Return JS::Substring objects from the builtin regexp exec and split
paths instead of eagerly copying UTF-16 slices into new strings.
Matches, captures, and split pieces can now point back at the original
input until someone asks for the string contents.
Add focused runtime coverage for UTF-16 captures and regex split
captures so these lazy slices stay exercised.
Detect literal tails that lie on the linear success path and reject
matches early when that literal never appears in the remaining input.
This lets /(a+)+b/ fail quickly on long runs of a instead of spending
its backtracking budget proving that the missing b can never match.
Keep the tail analysis cheap while doing this. The new required-literal
hint reuses trailing-literal extraction, so rewrite the linear-tail
check to compute predecessor counts in one pass instead of rescanning
the whole program for every instruction. That keeps large regex parses,
including the large bytestring constructor test, fast.
Add a regression test for ("a".repeat(25)).match(/(a+)+b/), which
should return null without throwing a backtrack-limit error.
Patterns like `^(a|a?)+$` build a split tree where each `a` can be
matched by either alternative.
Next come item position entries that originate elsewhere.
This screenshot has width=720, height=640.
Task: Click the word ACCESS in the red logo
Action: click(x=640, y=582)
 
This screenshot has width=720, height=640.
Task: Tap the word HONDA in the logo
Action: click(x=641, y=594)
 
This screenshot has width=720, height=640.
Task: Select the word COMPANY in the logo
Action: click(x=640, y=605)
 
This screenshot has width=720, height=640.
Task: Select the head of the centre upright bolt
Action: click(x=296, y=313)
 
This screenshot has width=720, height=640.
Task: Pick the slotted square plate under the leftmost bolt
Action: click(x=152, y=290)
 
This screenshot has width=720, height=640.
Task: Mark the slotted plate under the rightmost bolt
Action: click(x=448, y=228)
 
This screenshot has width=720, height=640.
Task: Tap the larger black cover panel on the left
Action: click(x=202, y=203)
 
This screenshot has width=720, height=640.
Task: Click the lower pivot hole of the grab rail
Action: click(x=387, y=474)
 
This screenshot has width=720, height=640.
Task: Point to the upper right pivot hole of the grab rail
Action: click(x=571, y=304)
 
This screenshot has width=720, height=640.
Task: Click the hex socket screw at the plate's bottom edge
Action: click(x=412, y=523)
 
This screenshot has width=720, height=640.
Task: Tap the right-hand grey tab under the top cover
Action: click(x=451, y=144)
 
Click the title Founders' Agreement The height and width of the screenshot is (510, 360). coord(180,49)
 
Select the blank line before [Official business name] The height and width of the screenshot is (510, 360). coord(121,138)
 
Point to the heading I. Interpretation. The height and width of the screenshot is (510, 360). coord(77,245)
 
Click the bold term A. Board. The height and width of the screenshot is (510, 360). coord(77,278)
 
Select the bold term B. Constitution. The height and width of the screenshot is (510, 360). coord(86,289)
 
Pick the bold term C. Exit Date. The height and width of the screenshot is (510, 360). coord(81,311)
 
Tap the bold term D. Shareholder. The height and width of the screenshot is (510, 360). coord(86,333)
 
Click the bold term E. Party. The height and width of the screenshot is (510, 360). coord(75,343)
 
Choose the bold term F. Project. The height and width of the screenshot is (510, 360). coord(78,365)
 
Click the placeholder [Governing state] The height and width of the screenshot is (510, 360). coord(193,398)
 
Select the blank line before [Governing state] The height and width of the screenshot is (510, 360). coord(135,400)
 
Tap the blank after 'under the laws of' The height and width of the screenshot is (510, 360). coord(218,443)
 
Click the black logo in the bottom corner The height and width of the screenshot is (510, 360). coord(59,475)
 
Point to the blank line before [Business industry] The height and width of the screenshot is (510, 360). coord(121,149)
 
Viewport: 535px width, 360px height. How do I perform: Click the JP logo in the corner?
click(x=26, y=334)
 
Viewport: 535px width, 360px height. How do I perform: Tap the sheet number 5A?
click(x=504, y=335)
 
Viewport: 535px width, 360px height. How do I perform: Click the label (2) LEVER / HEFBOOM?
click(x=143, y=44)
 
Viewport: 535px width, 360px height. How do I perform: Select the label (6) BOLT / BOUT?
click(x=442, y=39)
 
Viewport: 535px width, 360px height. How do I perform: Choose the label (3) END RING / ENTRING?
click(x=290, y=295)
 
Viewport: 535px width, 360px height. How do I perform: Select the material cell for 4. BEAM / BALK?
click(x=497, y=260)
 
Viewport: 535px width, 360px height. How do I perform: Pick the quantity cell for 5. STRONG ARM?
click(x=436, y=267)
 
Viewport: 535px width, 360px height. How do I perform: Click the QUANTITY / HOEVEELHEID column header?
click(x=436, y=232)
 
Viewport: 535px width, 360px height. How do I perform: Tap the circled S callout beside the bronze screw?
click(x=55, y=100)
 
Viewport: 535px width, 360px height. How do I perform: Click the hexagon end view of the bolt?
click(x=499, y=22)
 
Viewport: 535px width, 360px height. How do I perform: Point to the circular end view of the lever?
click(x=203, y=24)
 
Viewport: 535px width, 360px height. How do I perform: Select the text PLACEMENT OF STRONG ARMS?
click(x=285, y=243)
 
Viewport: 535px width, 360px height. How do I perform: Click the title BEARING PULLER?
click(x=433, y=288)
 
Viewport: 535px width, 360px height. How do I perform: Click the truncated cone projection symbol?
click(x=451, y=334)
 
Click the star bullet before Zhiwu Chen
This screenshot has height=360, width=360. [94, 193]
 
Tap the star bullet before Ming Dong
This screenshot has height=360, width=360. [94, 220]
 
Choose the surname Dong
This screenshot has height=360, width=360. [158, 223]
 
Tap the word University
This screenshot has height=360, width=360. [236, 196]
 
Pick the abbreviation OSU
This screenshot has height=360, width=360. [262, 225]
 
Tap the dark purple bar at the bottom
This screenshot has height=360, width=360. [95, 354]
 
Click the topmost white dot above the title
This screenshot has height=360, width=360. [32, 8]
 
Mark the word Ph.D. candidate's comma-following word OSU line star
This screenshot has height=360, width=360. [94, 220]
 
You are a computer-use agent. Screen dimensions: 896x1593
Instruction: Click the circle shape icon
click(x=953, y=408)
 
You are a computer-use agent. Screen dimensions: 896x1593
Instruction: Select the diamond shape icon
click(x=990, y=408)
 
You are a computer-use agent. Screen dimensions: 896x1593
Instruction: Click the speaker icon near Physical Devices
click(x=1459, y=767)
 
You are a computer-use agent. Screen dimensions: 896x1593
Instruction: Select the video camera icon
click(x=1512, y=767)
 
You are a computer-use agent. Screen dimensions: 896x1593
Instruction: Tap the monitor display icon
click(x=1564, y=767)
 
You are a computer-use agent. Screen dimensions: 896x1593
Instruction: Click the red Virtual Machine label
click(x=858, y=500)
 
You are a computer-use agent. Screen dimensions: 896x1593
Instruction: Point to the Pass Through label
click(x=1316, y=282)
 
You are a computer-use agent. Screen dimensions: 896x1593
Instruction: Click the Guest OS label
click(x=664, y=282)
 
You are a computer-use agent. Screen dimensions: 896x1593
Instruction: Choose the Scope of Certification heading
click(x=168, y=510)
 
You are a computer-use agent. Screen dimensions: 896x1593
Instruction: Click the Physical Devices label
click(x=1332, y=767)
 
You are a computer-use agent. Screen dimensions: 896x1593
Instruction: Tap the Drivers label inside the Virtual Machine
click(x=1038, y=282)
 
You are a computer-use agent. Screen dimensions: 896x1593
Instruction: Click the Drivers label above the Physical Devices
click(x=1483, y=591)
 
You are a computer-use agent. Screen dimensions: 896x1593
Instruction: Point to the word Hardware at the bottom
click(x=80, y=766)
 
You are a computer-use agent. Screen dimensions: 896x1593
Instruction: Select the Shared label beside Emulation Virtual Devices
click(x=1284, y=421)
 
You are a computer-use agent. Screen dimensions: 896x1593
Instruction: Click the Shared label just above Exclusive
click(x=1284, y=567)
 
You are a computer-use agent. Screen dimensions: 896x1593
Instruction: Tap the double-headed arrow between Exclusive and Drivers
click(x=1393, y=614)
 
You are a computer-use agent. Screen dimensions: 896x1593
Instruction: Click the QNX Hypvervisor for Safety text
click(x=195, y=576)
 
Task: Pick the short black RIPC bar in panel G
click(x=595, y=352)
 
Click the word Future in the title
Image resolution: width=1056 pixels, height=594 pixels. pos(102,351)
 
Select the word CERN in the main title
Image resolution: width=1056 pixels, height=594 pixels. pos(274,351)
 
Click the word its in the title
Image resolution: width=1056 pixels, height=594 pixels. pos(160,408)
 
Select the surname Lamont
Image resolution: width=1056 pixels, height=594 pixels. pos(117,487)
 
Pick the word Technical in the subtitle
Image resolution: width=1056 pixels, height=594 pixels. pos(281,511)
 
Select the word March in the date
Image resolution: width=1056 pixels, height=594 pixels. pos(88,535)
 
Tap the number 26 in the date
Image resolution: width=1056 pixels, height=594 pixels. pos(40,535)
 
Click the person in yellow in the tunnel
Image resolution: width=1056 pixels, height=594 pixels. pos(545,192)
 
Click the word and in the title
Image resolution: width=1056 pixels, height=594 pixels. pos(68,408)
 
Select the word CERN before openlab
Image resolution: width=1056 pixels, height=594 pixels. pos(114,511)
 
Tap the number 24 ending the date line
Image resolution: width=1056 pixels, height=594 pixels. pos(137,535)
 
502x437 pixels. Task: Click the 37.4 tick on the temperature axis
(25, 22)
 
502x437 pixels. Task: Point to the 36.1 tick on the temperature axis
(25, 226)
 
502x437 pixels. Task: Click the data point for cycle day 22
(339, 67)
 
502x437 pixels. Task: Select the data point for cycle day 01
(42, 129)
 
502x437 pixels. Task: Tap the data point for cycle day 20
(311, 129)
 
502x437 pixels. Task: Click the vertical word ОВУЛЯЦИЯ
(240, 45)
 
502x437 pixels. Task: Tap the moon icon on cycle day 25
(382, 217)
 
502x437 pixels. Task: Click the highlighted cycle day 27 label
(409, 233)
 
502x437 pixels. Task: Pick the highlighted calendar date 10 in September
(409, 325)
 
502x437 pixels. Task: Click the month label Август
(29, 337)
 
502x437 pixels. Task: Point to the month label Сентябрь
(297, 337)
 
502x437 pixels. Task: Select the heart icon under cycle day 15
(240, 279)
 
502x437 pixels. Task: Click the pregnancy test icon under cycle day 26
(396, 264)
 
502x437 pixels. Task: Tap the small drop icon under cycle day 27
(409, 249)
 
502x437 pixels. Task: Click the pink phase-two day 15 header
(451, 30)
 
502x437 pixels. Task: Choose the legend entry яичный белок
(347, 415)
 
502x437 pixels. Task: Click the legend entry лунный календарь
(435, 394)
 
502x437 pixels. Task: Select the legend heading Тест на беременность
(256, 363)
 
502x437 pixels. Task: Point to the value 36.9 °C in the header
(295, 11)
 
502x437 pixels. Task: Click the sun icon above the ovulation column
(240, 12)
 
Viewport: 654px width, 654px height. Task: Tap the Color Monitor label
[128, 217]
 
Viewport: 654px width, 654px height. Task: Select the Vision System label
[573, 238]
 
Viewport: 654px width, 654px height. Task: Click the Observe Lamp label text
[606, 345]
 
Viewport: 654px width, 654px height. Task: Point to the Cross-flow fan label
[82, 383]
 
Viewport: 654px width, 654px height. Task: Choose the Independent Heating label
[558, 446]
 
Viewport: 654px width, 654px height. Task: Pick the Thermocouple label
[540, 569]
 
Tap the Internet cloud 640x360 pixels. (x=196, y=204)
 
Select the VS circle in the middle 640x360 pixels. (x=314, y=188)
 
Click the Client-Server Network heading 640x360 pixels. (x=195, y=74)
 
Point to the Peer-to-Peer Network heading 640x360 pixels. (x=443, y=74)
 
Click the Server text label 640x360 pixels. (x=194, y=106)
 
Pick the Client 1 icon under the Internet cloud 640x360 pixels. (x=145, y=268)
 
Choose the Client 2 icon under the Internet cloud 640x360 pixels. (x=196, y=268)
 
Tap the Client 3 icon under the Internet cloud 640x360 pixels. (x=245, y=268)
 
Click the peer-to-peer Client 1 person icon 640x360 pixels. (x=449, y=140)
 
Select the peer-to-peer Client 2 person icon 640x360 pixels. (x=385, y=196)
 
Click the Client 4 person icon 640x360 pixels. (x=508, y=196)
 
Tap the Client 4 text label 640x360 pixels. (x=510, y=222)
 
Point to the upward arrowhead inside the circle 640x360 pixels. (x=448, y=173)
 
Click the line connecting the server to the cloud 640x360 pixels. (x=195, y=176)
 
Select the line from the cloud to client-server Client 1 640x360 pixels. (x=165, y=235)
On short non-matching inputs that still
blows through the backtrack limit even though the two alternatives are
semantically equivalent to a single greedy optional matcher.
Detect the narrow case of two single-term alternatives that compile to
the same simple matcher, where one is required and the other is greedy
`?`, and compile them as that single optional term instead of emitting
a disjunction.
Add a String.prototype.match regression for
("a".repeat(25) + "b").match(/^(a|a?)+$/), which should return null
instead of throwing an InternalError.
Backward Char instructions read the code point immediately to the left
of the current position, but the greedy loop backtracking optimization
was scanning for the next literal at the current position itself.
That meant a lookbehind like `(?<=h.*)THIS` never reconsidered the
boundary after `h`, so valid matches were missed.
When the quantified part was allowed to shrink to zero, as in the
reported `(?<!.*q.*?)(?<=h.*)THIS(?=.*!)` pattern, the same
backtracking bug could thrash badly enough to appear hung.
Fix the backward greedy-loop scan to test candidate boundaries against
the code units immediately to their left. Do the same for supplementary
characters by checking the surrogate pair ending at that boundary.
Add String.prototype.match regressions for both the simple greedy
lookbehind and the full reported pattern.
RepeatMatcher retries a quantified atom with its own captures cleared,
but if an additional greedy iteration matches the empty string the
engine must fall back to the pre-iteration state. The fast VM path was
clearing capture registers after backtracking from ProgressCheck,
which meant the restored state from the previous successful iteration
was immediately wiped out.
That showed up with nested quantified captures like
"xyz123xyz".match(/((123)|(xyz)*)*/), where the final empty expansion
of the outer `*` discarded the last non-empty captures and returned
undefined for groups 1 and 4.
The same area also needs to track each zero-width-capable iteration's
start position explicitly. Initializing that state with ProgressCheck
stored the end of the previous repetition instead, which regressed
patterns like `/(a*)*/` by letting an empty iteration commit `""`
into the capture instead of falling back to the pre-iteration state
with an undefined capture.
Clear captures before backtracking from a rejected empty iteration,
and save iteration starts before entering quantified bodies so
ProgressCheck only decides whether that iteration made progress.
Add regressions for the reported nested quantified capture case and
for `/(a*)*/.exec("b")`, which should leave the capture undefined.
Switch LibJS `RegExp` over to the Rust-backed `ECMAScriptRegex` APIs.
Route `new RegExp()`, regex literals, and the RegExp builtins through
the new compile and exec APIs, and stop re-validating patterns with the
deleted C++ parser on the way in. Preserve the observable error
behavior by carrying structured compile errors and backtracking-limit
failures across the FFI boundary. Cache compiled regex state and named
capture metadata on `RegExpObject` in the new representation.
Use the new API surface to simplify and speed up the builtin paths too:
share `exec_internal`, cache compiled regex pointers, keep the legacy
RegExp statics lazy, run global replace through batch `find_all`, and
optimize replace, test, split, and String helper paths. Add regression
tests for those JavaScript-visible paths.